The reports show a near-crumbling agency. The
problem isn’t the Social Security trust fund—it’s
growing every day. It may meet disaster, in 30
years or so, when baby boomers exhaust the
budget surplus. But the Social Security
Administration will meet an earlier doom, aging
much faster than its clientele.

Tracks of the coming crisis are apparent. The
agency has never been under greater pressure to
perform. Beneficiaries grew 10 million in the past
decade—to nearly 52 million—and, according to
agency projections, will grow 10 million more by
2010; by 2005, the toll-free agency number will
get 76 million calls a year, two-thirds needing a
live response.

However, much of the Social Security
Administration’s work force is retiring. Like the
rest of the federal government, the agency expects half of its workers to retire
over the next decade. The majority of exiting employees are claims
representatives who process benefits for new retirees. Coupled with an additional
10,000 exits, due to ordinary attrition in high-stress positions, the agency will
need to replace three of every five employees to remain at current strength.

Recent downsizing makes the agency’s job even more difficult.
Between 1985 and 2000, it cut more than 15,000 jobs, even as
it made every effort to meet the lofty service standards. It
mostly succeeded, even setting up one of the nation’s premier toll-free telephone
lines.

Unfortunately, the agency cannot maintain this level of
service much longer. Consider these warning signs
highlighted by the Social Security Advisory Board:

Despite the agency’s excellent toll-free phone
services, one-third of callers received a busy signal or
hung up in exasperation after long waits.

Social Security field offices are becoming more
crowded every day, and waiting times appear to be rising.

As workload rises, the quality of claims decisions appears to be declining.

These problems are worsened by the effects of the Clinton administration’s
downsizing. Employment caps prevented the agency from growing. The Social
Security Administration reacted as any caring agency would: It stopped filling
vacancies at the bottom and reclassified supervisors into non-supervisory jobs.
Subsequently, the hierarchy changed shape. The classic bureaucratic pyramid
with more employees at the bottom morphed into a “federal pentagon” with more
middle-level managers.

If the agency is to go from potential horror story to fairy tale, it must act quickly
on three fronts. First, it must change shape, putting the lion’s share of staffing
resources at the bottom. Instead of filling each new middle- or senior-level
vacancy, the new agency heads should split these jobs into two or more
front-line jobs. The Bush administration could speed this effort by allowing SSA
to manage based on payroll, not head count.

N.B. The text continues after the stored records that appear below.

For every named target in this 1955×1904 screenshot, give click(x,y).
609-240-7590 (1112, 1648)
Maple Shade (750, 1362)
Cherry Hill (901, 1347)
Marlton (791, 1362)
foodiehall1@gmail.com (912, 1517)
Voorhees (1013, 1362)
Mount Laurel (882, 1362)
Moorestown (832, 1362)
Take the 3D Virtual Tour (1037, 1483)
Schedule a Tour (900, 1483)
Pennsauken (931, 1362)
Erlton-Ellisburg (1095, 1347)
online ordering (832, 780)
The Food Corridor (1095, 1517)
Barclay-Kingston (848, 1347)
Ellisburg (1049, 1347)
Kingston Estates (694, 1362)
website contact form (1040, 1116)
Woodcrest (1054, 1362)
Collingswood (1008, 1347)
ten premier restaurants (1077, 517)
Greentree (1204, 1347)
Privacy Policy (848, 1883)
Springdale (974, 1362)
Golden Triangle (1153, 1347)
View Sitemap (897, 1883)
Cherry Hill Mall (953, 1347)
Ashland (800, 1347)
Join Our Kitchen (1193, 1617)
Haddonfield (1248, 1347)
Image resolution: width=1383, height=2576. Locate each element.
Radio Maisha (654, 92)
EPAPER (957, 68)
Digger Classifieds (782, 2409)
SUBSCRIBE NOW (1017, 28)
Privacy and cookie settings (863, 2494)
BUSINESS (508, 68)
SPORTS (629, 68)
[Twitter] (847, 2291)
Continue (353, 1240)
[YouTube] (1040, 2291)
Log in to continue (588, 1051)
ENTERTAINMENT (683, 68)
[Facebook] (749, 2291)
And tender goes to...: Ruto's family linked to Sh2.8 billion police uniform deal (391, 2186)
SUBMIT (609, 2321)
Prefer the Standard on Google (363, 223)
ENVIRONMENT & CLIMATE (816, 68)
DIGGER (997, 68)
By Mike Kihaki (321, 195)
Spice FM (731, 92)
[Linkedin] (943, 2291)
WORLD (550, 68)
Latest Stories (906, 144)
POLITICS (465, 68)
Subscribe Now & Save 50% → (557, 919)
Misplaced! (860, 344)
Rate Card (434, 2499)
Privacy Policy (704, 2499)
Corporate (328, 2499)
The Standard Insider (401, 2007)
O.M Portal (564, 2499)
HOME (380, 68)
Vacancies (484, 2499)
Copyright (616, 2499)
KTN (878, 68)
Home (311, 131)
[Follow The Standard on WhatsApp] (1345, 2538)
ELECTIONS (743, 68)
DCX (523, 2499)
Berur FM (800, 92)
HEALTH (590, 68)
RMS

Second, the agency must learn how to compete for talent in the current labor
market. One of the byproducts of the decade-long drought in hiring is that, like
many federal agencies, it has forgotten how to recruit. It won’t attract talent
merely by offering higher entry-level pay. It must make its case for talent based
on its critically important mission honoring the nation’s pact with its people.

Most importantly, the Social Security Administration and other federal agencies
must make Congress and the Bush administration understand the desperate
need for civil service reform. Like the federal government as a whole, the Social
Security Administration is cursed with a civil service system mired in the past—best suited to a work force using Model Ts, not on HTML.

Luckily, the agency has 76 million baby boomers on its side. To paraphrase the
old commercial, Congress can fix its human capital crisis now or pay the price
at the voting booth later. Older Americans vote in big numbers, and they love to
take revenge against any politician who threatens their Social Security, whether
the threat happens to come from financial crisis or just plain bad service.